- 2 tablespoons Moroccan spice mix
- 1/4 cup (60ml) extra virgin olive oil
- 2 x 250g lamb backstraps, trimmed
- 400g canned chickpeas, rinsed, drained
- 1 red onion, thinly sliced
- 2 tomatoes, seeds removed, chopped
- 2 tablespoons chopped coriander leaves
- 2 tablespoons chopped mint leaves
- 1/4 cup (3 tablespoons) tahini*
- 1 garlic clove, crushed
- 1/4 cup (60ml) lemon juice, plus wedges to serve
- Pita bread, to serve
- 2 cups baby salad leaves*
- Step 1In a bowl, mix the spice-mix powder with 1 tablespoon of the olive oil. Brush over the lamb and set aside.
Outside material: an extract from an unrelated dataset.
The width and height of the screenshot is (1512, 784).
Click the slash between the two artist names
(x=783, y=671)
- Step 2Place chickpeas, onion, tomato, coriander and mint in a bowl. In a separate bowl, whisk tahini, garlic, lemon juice and 2 tablespoons water until you have a loose dressing. Toss salad with dressing.
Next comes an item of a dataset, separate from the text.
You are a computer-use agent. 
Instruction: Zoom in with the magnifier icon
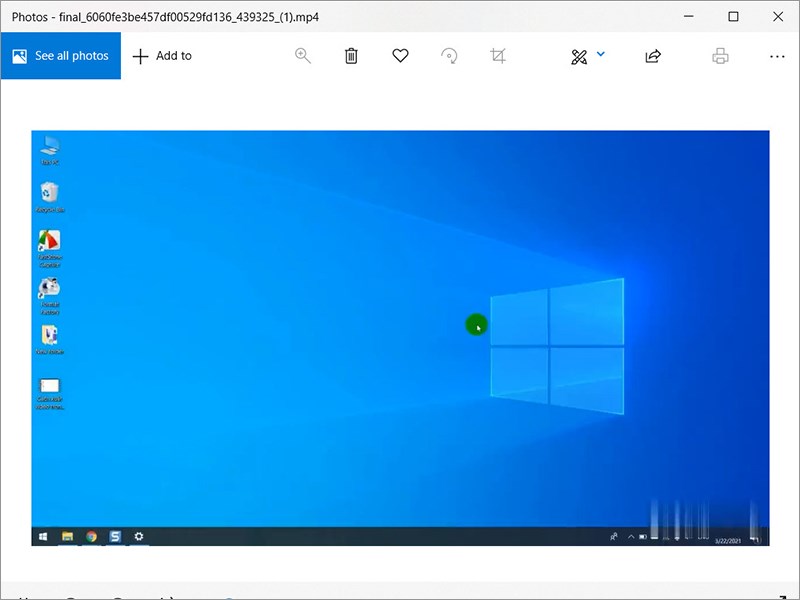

- Step 3Heat a chargrill pan or barbecue to medium-high heat and cook the lamb for 2-3 minutes each side until lightly charred, but still rare inside. Set aside to rest for 2-3 minutes in a warm place.
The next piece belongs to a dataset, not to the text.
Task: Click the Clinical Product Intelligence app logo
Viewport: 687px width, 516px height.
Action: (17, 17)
- Step 4Lightly toast pita bread on the grill pan. Served the lamb sliced with the salad, grilled pita bread, baby salad leaves and lemon wedges on the side.
- Low carb
- Low sodium
- Low sugar
- Lower gi
* Moroccan spice mix is available from supermarkets. Tahini is available from the health food aisle of your supermarket. Baby salad leaves are available from growers’ markets and selected greengrocers. If unavailable, garnish with extra mint and coriander.